We started at the Atlantic/Caribbean side and took a few hours to get through the three locks which raise us up to Lake Gatun where we sat for some considerable time along with many, many other ships awaiting our turn to go through the three locks on the Pacific side which lower us down to Ocean Level and then out we sail. The adventure will be over around dinner time tonight.
I earlier mentioned three sea days before we get ashore in Manta, I was wrong, we only have one day at sea, tomorrow.
The weather in the Canal is brutally hot and humid, no wonder some 25,000 workers died between the French attempt, which failed, and the later American which succeeded with only about 5000 deaths, most by accident. So for every mile of actual canal that was cut about 500 workers died. Sad but true.
We have been through the canal several times, in both directions and it is always a thrill to see it in action. This tiny ship is a pleasure to be on for the transit as nowhere is it overcrowded and it would appear that most of the passengers have done it before as well.

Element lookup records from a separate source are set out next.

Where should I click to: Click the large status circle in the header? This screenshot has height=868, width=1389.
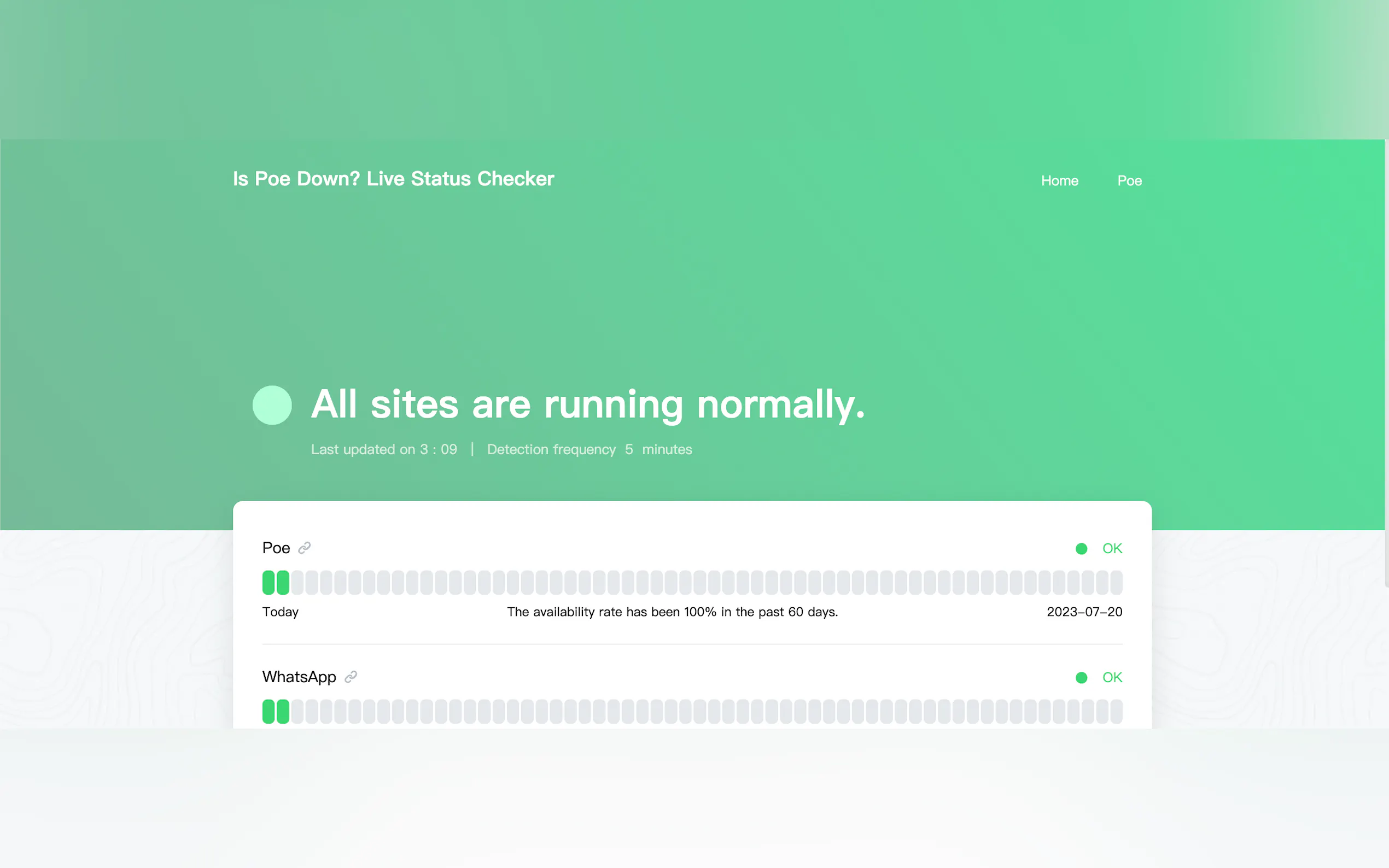click(x=272, y=405)
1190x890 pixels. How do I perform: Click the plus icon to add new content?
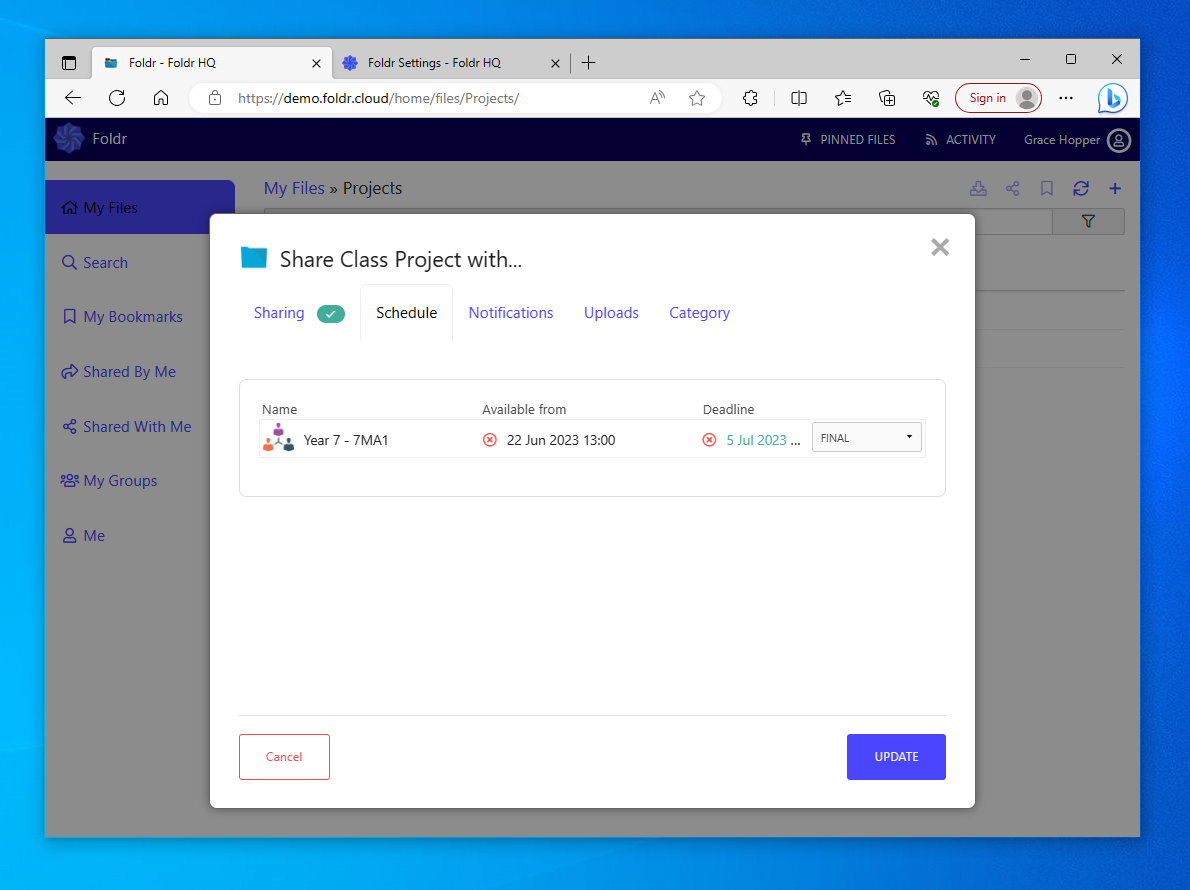click(1114, 188)
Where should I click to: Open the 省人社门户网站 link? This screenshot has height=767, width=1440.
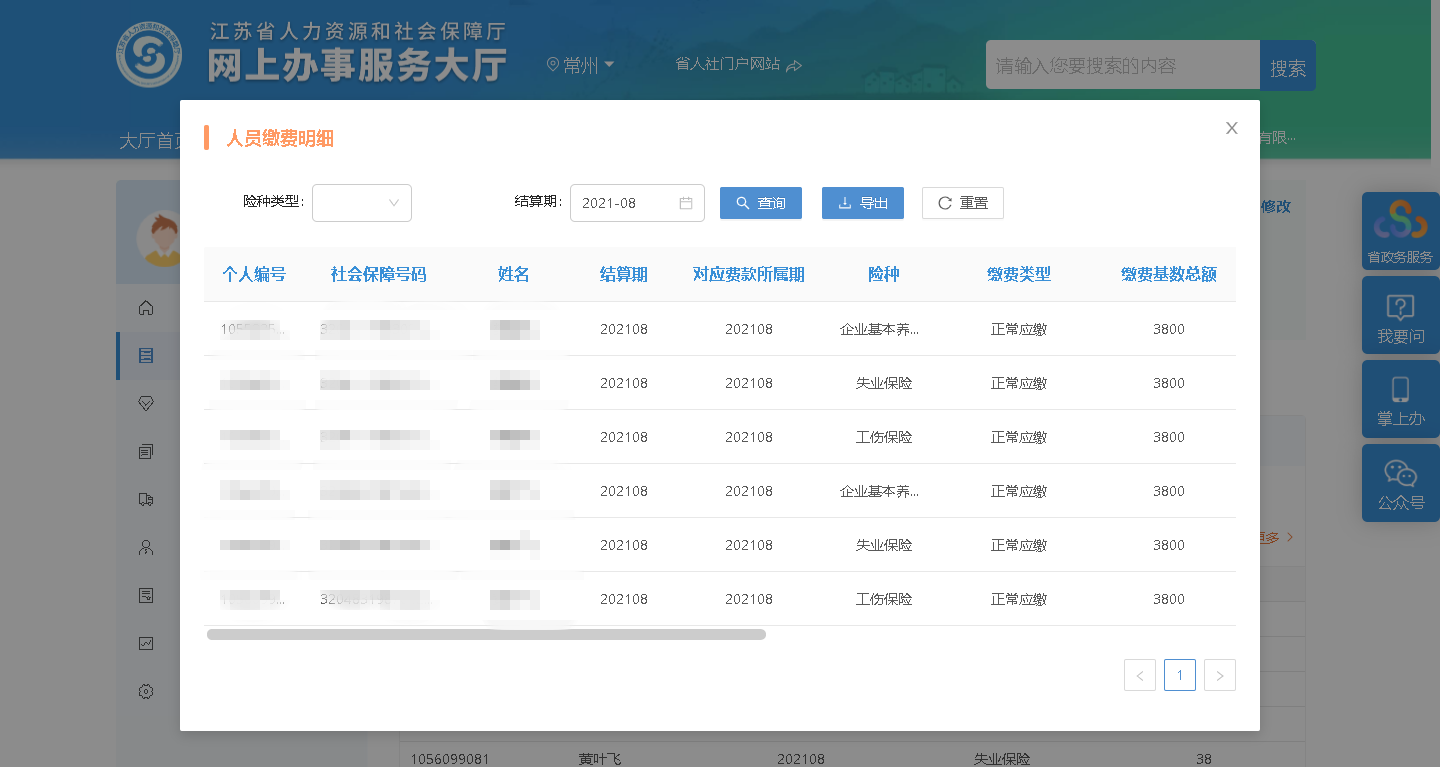(738, 64)
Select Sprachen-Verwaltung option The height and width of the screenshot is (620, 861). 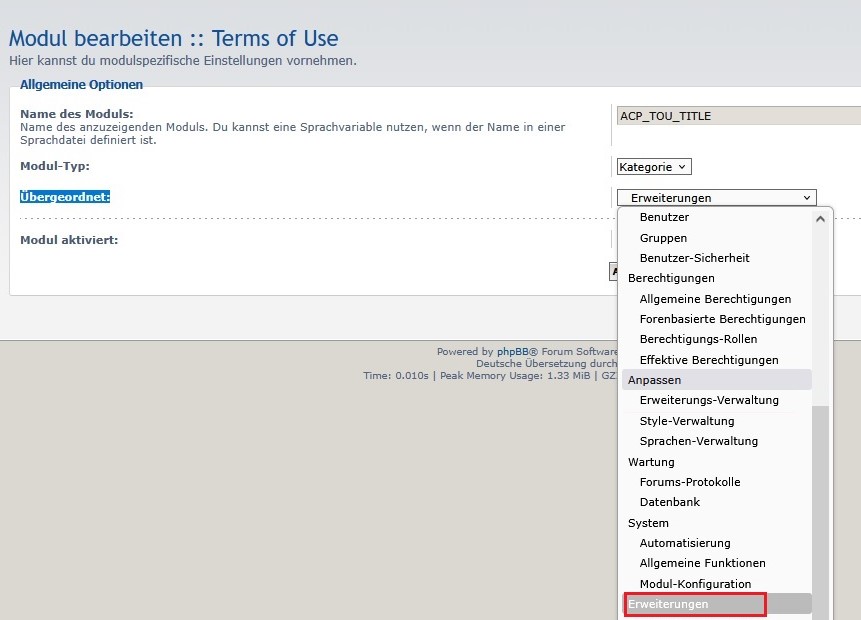(699, 441)
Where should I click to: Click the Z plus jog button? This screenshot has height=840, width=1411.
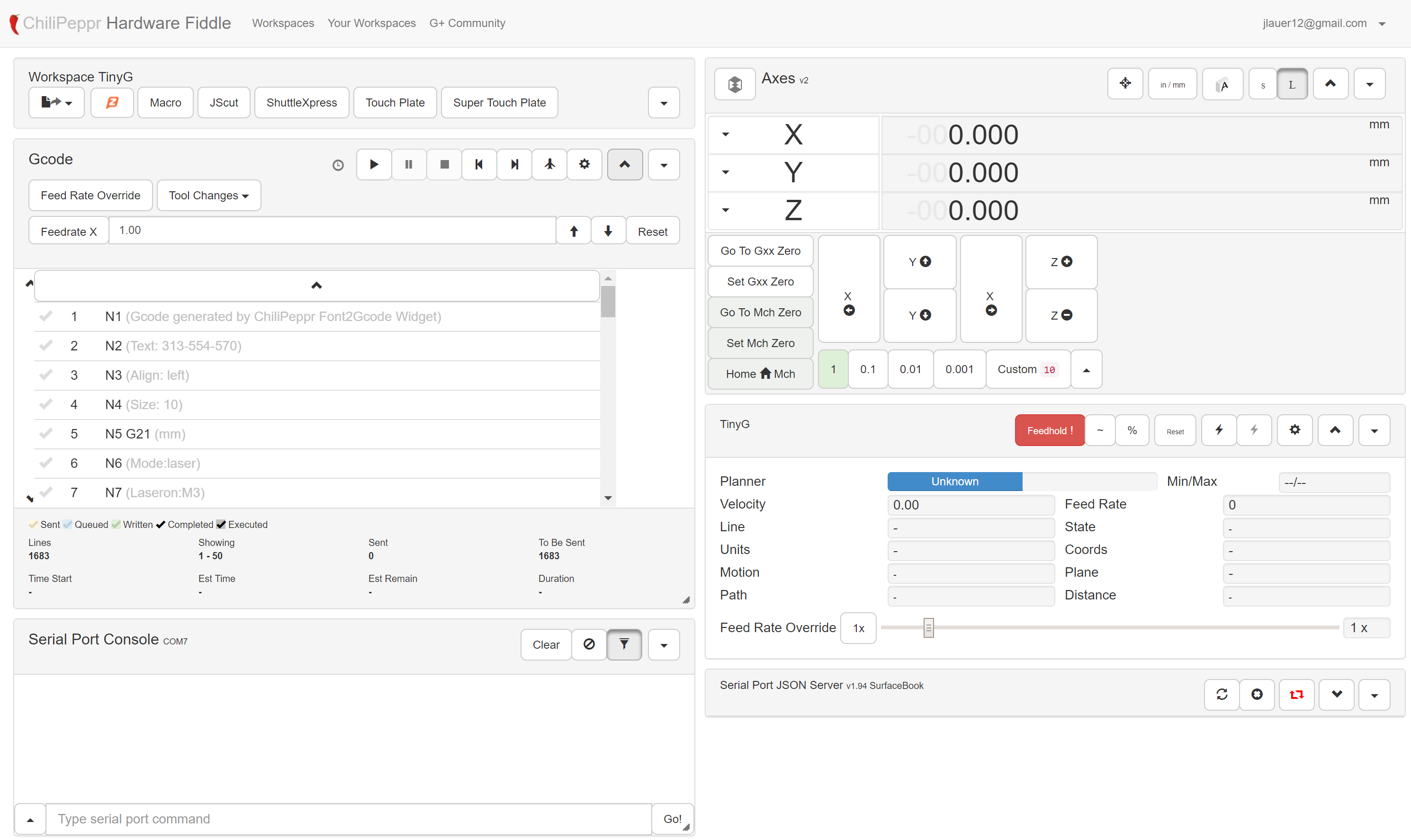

I am not sure of the cost of the toll for this ship, but I believe it to be in excess of $200,000 US dollars. The Canal is run by Panama now, passing from US control in 1999 I think. Many skeptics thought that Panama could not run it efficiently but it appears that good training by the Americans paid off and it is running just fine and has even recently expanded to take larger ships.
There is a class of container ship called a Panamax that is the maximum width to fit in the old locks that were 110 feet wide. The new canal, just opened, has a width of 160 feet so that will enable ships holding up to 12,000 containers to pass through. Imagine the toll for that ship! Good revenue to Panama for sure. The canal itself employs over 10,000 people.